Frequently Asked Questions

Can a local code assistant match GitHub Copilot quality?

For common languages and frameworks (Python, JavaScript, TypeScript, Go, Rust), a local code model like Qwen 2.5 Coder 14B or 32B approaches Copilot quality. For niche languages or highly specialized frameworks, Copilot still has an edge due to its larger model and training data. The gap has narrowed significantly since 2024, and for many developers the privacy and cost benefits of local code assistance outweigh the quality difference.

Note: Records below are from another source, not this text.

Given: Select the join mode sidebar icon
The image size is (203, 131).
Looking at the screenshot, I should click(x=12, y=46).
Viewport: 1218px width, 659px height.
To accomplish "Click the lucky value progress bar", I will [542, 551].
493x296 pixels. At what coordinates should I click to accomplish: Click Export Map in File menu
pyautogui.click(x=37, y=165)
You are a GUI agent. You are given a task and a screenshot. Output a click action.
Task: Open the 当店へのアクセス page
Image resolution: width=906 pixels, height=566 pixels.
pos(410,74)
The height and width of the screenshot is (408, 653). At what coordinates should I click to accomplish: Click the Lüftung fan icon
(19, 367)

Which code model is best for local use?

Qwen 2.5 Coder is the current leader for local code assistance across all sizes. At 7B, it outperforms all other 7B code models on HumanEval and MBPP benchmarks. At 32B, it competes with much larger cloud models. DeepSeek Coder V2 is a strong alternative for reasoning-heavy code tasks. For autocomplete (fill-in-middle), Qwen 2.5 Coder and StarCoder 2 both excel.

How much VRAM do I need for a local code assistant?

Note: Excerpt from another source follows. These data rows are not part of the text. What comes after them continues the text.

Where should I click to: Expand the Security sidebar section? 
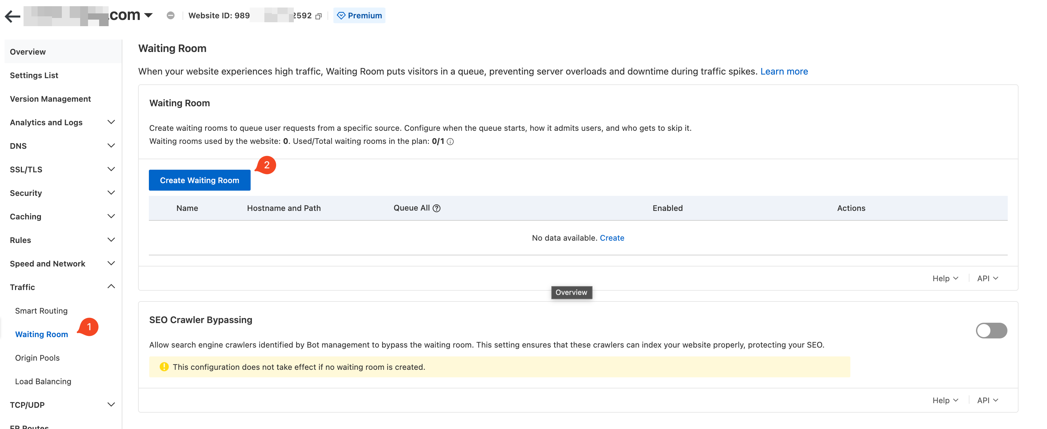tap(111, 193)
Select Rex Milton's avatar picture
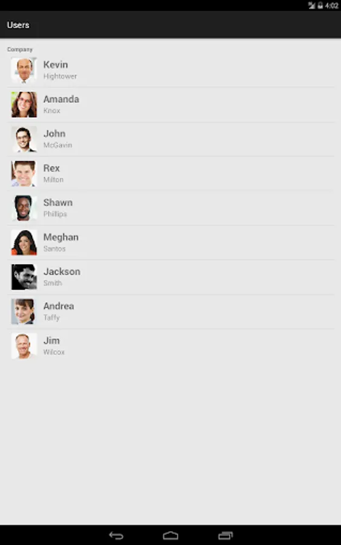Image resolution: width=341 pixels, height=545 pixels. click(24, 173)
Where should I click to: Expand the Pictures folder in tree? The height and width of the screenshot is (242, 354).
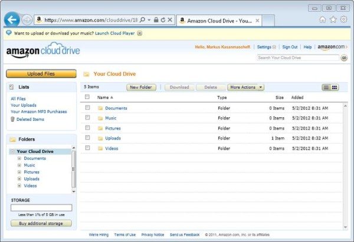(x=19, y=172)
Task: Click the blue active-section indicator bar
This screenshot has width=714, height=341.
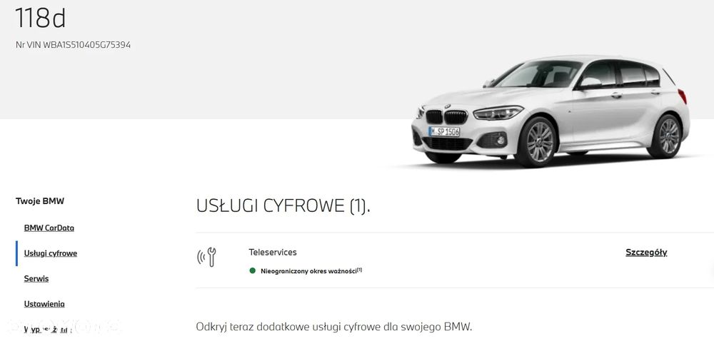Action: (x=17, y=253)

For tab completion (autocomplete), a 3B model works well and needs only 2-4 GB VRAM. For chat-based code assistance (explaining code, writing functions), a 7B model needs 6-8 GB VRAM. For the best experience, a 14B-32B code model with 12-24 GB VRAM provides quality close to cloud services.

Can I use a local code assistant with JetBrains IDEs?

Yes. Continue supports JetBrains IDEs (IntelliJ, PyCharm, WebStorm, etc.) in addition to VS Code. Tabby also has JetBrains plugins. Both connect to Ollama or any OpenAI-compatible API server running locally.